Other situations require a different setup. For example, the max_procs parameter could be set much higher for allowing parallel execution, but setting a limit on the concurrency to avoid entirely overwhelming the system. On the other hand, a distributed system might require that a particular task is only performed once at a time -- globally across many machines. In this case, the machine-local flock() locking back-end is not sufficient. Luckily, the locking back-ends are pluggable. CPAN sports lock implementations that support locking via NFS shares, locking via MySQL GET_LOCK() or locking via an HA pair of Redis servers. An experimental implementation for using Apache ZooKeeper for locking can be found on Github. When choosing a locking strategy, keep in mind that in locking problems, there is no silver bullet and there will always be trade-offs involved.

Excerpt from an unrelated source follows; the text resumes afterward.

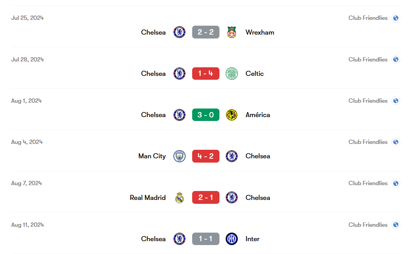The height and width of the screenshot is (254, 412).
Task: Click the América club crest
Action: [x=232, y=115]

The MySQL locking back-end can be used for cross-machine locking as follows:

use 5.14.2;
use DBI;
use DBD::mysql;
use IPC::ConcurrencyLimit;
use IPC::ConcurrencyLimit::Lock::MySQL;

my $limit = IPC::ConcurrencyLimit->new(
type => 'MySQL',
max_procs => 1,
timeout => 2,
make_new_dbh => sub {
DBI->connect("DBI:mysql:database=$database;...")
},
);

# as before:
my $id = $limit->get_lock;
if (not $id) {
# fail
} else {
# success, do work
}

We used the type parameter to switch the locking strategy, specified that we want only one process of the given type to run anywhere using max_procs, and set the lock-acquisition time-out to two seconds (the time-out is not specific to the locking back-end). Finally, we provide the MySQL client with a way to create connections for the locks. Only a single GET_LOCK() lock can be held by any MySQL connection, so it may be important to separate this connection from other uses of the database[1]. MySQL's GET_LOCK() semantics are not very friendly.

The API for lock implementations is really rather simple. If your favourite strategy is not yet available as a back-end, then consider implementing it for others to use!

Next week, we’ll consider advanced use cases of this tool which focus on implementing daemon-like functionality without all the drawbacks.

[1] Yes, this may also qualify as abuse.